論理情動行動療法(Rational Emotive Behavioral Therapy: REBT)とは、自滅的になって自分を苦しめてしまうような「不健康な感情」を変えていくように自分自身で取り組んでいく技法とされます。それは具体的にはどのような技法かについてです。

REBTは、まず不健康な感情に取り組むことから始めます。例を挙げると、登校しないとか、出勤しないという課題と取り組む前に、それに伴う不健康な感情である不安や怒り、うつといったことを健康な感情である悲しみや笑い、長閑することで生活を前向きに捉えようとします。

“It feels like people are always trying to avoid me.”

REBTでは、不健康な感情は自分の認知がつくり出していることを知ることにつとめます。他者の行動や過去のエピソードといったことが、自分を苦しめる不健康な感情を起こすとは考えないのです。外部のできごとを捉える認知の仕方が不健康な感情を生み出す主因であると考えるのです。
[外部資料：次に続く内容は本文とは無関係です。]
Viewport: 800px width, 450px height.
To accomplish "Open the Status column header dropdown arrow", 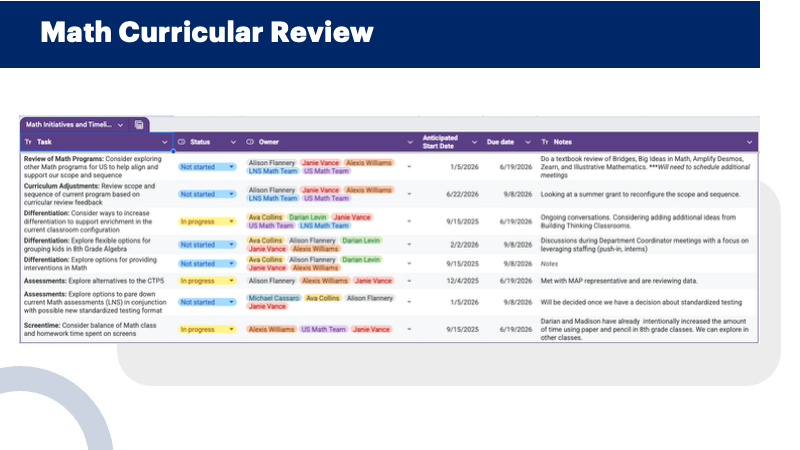I will (x=234, y=142).
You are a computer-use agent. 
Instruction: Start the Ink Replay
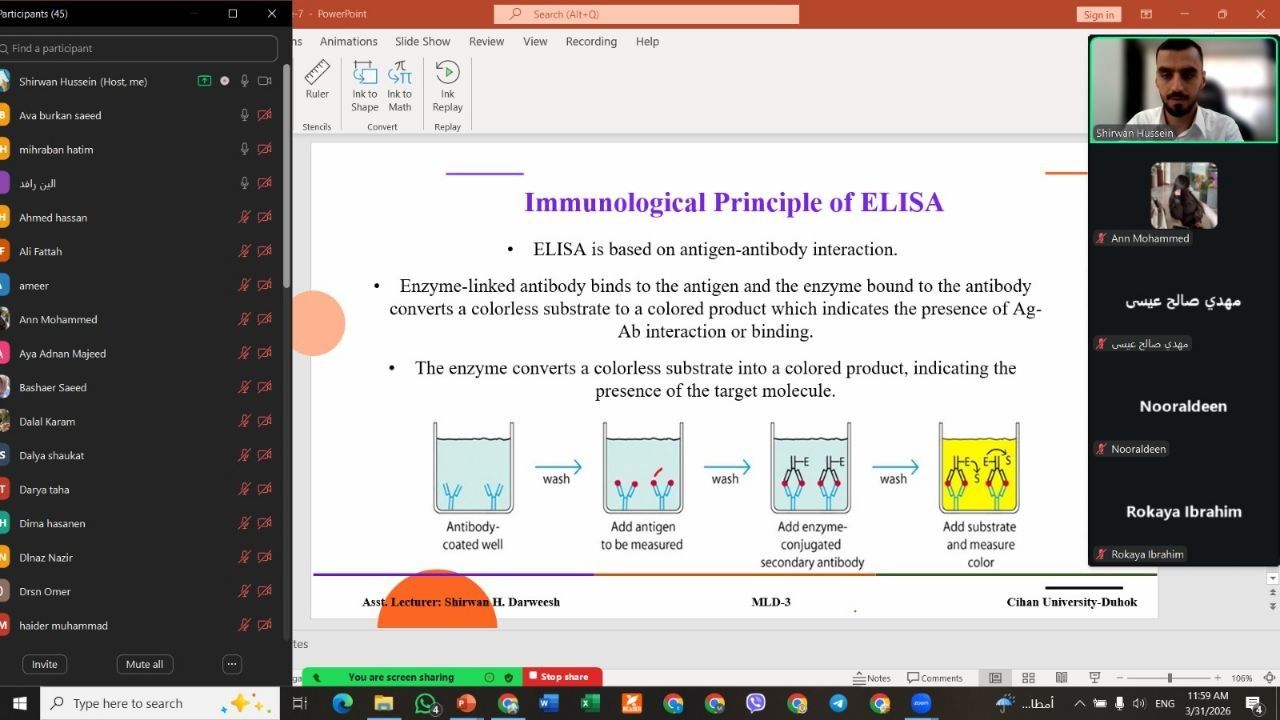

次ぎに、健康な考え方を身につけることだ大事だとされます。REBTは、認知を知覚に基づく事実認知、事実に基づく推論推論的認知、そして事実認知や推論的認知に基づく自分や他者、人生に対する評価という評価的認知の3種類に分類します。

認知の例とは次のような状態です。
—> 事実認知:あなたは眼をそらした。
—> 推論認知:あなたは私を嫌っている。
—> 評価認知:私は嫌われてはならない。

この認知の状態で、特に不健康な感情を生み出す認知は評価的認知にあります。自分や他者、そして人生への「理にそぐわない信念」といわれる「イラショナル・ビリーフ(irrational belief)」に注目します。「理にそぐわない信念」の例としては、「私は/あなたは/人生は、~ねばならない(must)/そうでなければ価値がない/耐えられない/絶対に!」といった強烈な思い込みです。